Notably, this was the least reliant on crosses Coventry City have been for creating chances during Frank Lampard’s reign. Haji Wright’s ability to run in behind added a different element to the team’s attacking play that made them more direct and threatening going forward. That such a brilliant performance from Wright came off the back of an underwhelming one at Derby County in mid-week highlights that he may not always be the best option for the type of opponent Coventry are up against, but he added some much-needed variety to the Sky Blues’ attacking play here.
The Signature Performance
After a series of underwhelming displays that eventually saw an excellent recent run come to an end, Coventry City and Frank Lampard were in need of a big performance that demonstrated just what they could be capable of at their best. Here, they most certainly produced it, resolving several concerns that had been bubbling away under the surface.
As discussed earlier in this post, Jamie Allen providing the missing element of balance in midfield that enabled the team to control a game over 90 minutes they hadn’t previously been able to. Additionally, the variety and unpredictability of Haji Wright up front made the Sky Blues significantly more difficult for Sunderland to contain than previous opponents had been finding. On top of that, the defence played with real authority and composure, buoyed by the dynamism further in front of them.

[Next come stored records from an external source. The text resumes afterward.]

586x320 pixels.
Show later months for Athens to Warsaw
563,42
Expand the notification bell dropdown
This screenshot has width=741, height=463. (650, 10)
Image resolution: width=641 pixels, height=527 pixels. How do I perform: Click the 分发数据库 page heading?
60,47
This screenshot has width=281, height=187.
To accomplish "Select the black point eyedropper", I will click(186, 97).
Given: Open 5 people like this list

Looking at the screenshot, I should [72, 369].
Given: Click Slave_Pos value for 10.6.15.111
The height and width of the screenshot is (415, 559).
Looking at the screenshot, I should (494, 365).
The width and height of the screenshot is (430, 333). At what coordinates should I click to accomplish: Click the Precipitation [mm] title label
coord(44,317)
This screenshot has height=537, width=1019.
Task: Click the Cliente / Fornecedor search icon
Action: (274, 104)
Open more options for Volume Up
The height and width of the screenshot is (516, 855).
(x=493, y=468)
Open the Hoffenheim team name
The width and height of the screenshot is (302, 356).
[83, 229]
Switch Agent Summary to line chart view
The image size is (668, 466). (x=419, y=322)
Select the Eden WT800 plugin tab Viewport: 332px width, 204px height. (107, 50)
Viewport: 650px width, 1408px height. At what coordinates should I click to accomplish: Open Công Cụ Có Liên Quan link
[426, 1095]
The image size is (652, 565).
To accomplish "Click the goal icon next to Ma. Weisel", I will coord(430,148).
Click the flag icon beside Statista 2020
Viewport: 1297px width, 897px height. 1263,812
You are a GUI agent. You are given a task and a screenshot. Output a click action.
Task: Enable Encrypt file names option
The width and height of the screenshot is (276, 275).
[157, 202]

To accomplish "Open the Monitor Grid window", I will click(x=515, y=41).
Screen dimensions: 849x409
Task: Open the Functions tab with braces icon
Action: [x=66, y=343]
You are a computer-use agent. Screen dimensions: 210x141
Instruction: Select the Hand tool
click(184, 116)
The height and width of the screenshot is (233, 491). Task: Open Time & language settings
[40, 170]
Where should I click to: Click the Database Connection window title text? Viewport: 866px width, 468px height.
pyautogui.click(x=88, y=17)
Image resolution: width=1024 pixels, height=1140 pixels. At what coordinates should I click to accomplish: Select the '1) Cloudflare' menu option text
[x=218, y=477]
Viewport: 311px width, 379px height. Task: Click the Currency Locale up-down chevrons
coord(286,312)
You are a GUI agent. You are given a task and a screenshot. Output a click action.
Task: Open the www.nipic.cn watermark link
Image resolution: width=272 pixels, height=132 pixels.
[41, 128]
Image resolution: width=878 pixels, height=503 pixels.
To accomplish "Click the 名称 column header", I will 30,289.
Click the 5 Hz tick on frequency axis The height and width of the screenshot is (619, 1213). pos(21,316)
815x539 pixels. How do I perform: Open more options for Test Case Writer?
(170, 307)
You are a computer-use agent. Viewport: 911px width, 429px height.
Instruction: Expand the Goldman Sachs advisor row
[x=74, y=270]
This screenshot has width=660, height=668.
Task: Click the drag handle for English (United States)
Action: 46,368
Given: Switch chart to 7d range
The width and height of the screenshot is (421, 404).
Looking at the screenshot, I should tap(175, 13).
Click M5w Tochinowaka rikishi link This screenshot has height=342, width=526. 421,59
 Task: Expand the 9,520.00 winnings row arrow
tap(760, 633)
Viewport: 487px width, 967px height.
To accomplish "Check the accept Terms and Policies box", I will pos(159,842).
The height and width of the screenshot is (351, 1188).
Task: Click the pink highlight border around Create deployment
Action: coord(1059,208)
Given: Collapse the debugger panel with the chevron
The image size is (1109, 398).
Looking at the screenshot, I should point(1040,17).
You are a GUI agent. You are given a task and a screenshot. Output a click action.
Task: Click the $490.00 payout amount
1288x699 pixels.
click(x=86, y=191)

Coventry City looked really up for the fight here, embodied by the tireless Jamie Allen in midfield but backed up by Bobby Thomas dominating at central defence, Jay Dasilva putting in a snappy, combative display at left-back. The willingness to fight for every little moment was summed up by how the team back up Tatsuhiro Sakamoto in a series of tussles with Sunderland in the second-half, the opposition attempting to fight their way back into the game through their own aggression but cowed by the home side’s response to it.
It was notable also that the opposition were unable to get in behind Coventry City’s back-line as easily as had been the case in several recent games. The greater aggression in midfield went a long way towards preventing those balls being played in behind as easily. While Sunderland were able to create a handful of chances via that means, the combination of Oliver Dovin coming off his line and Milan van Ewijk sweeping up in behind.
The caveat is that Sunderland clearly had much less motivation to win this game than Coventry City did, moored in a comfy no-man’s land between sixth and the automatic promotion places. They didn’t look to have come with a specific game-plan of targeting the Sky Blues’ weakness of that high line, instead looking to have a vague idea of keeping the ball that Coventry were able to disrupt with their energy in the middle.
Nonetheless, this is a timely performance that should prove to this set of players that they can rattle and defeat on of the best teams at this level when they are at their best. Heading into back-to-back games against two of the three automatic promotion contenders before a crucial final month to hold onto a top six place, Coventry have shown they deserve to be in their current position.
If this level of performance can be maintained over the remainder of the campaign, the Sky Blues would not only be able to secure a finish in the play-offs but feel they have every chance of doing something with the opportunity that would afford them.